In the New York Litigation, Schron alleges that having SMV and SWC pay for the swap losses was proper because the swap had been established for their benefit, i.e., to hedge the risk of interest rate fluctuations to the properties the Companies owned. Citibank allegedly requested, however, that Schron personally enter into the swap on behalf of SMV and SWC because it considered Schron a better credit risk than the Companies. Schron further asserts that, despite knowing these facts, Grunstein, Forman, and Levinson breached their fiduciary duties to him by "[c]ausing, designing, counseling and approving the Citibank Swap for SMV/SWC and then claiming that the Citibank Swap was not entered into for SMV/SWC." Schron also claims that Grunstein defamed him by telling other members of SMV that Schron stole $50 million from SMV to recoup personal investment losses relating to the Citibank Swap. In the Delaware Action, the MICH and SEEVA Entities paint a different picture of the circumstances surrounding the Citibank Swap. They aver that Schron entered into the swap for his own benefit and then, when it started to lose money, misappropriated approximately $67 million from SMV and SWC to avoid paying the losses himself.

Schron Compl. ¶ 301.

Id. ¶ 359.

The claims and issues relating to the Citibank Swap in New York and Delaware are substantially similar. The complaints in the two jurisdictions present competing theories as to (1) the swap's intended purpose, (2) how it was set up, (3) who was liable for its losses, and (4) who was to benefit. The Delaware Plaintiffs protest, however, that Schron does not seek any declaration in New York on whether the Citibank Swap was a valid business expense of SMV and SWC. Yet, resolution of Schron's New York breach of fiduciary duty claims necessarily will require a determination of whether Schron or the Companies were ultimately responsible for the swap and, thus, whether having the Companies pay for the swap's losses was proper. Similarly, to prove his defamation claim in New York, Schron must prove that the statements made by Grunstein regarding the Citibank Swap were false. Because one allegedly false statement is that Schron stole $50 million from SMV to recoup personal investment losses relating to the Citibank Swap, the New York court presumably will have to decide whether the Citibank Swap was, in fact, Schron's personal investment. A decision on that issue directly would affect the claims in this action, which allege that (1) Schron entered into the Citibank Swap for his own personal benefit, (2) the swap was not intended to benefit SMV and SWC, and (3) Schron's appropriation of funds from SMV and SWC to pay Citibank was improper. Whatever the outcome, the claims in Delaware and New York arise from a common nucleus of operative facts. Therefore, the issues relating to the Citibank Swap in this action and the New York Litigation meet the requirements of substantial similarity.
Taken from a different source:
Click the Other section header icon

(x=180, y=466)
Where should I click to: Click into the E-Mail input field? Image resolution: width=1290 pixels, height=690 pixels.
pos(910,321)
Dillon v. City of New York, 261 A.D.2d 34, 38 (N.Y. Sup. Ct. 1999) ("The elements [of defamation] are a false statement, published without privilege or authorization to a third party, constituting fault as judged by, at a minimum, a negligence standard, and, it must either cause special harm or constitute defamation per se.").

Furthermore, because the Citibank Swap is a central issue in both actions and accounts for more than half the damages Plaintiffs seek in the Delaware Action, the substantial similarity on this issue alone is important to my McWane analysis. The alleged damages resulting from the Citibank Swap account for approximately $67 million of the $105 million Plaintiffs seek from their derivative claims. Therefore, I find that the primacy of the Citibank Swap in the Delaware Action and the substantial risk in both actions of inconsistent judgments relating to the swap strongly support staying this action under McWane.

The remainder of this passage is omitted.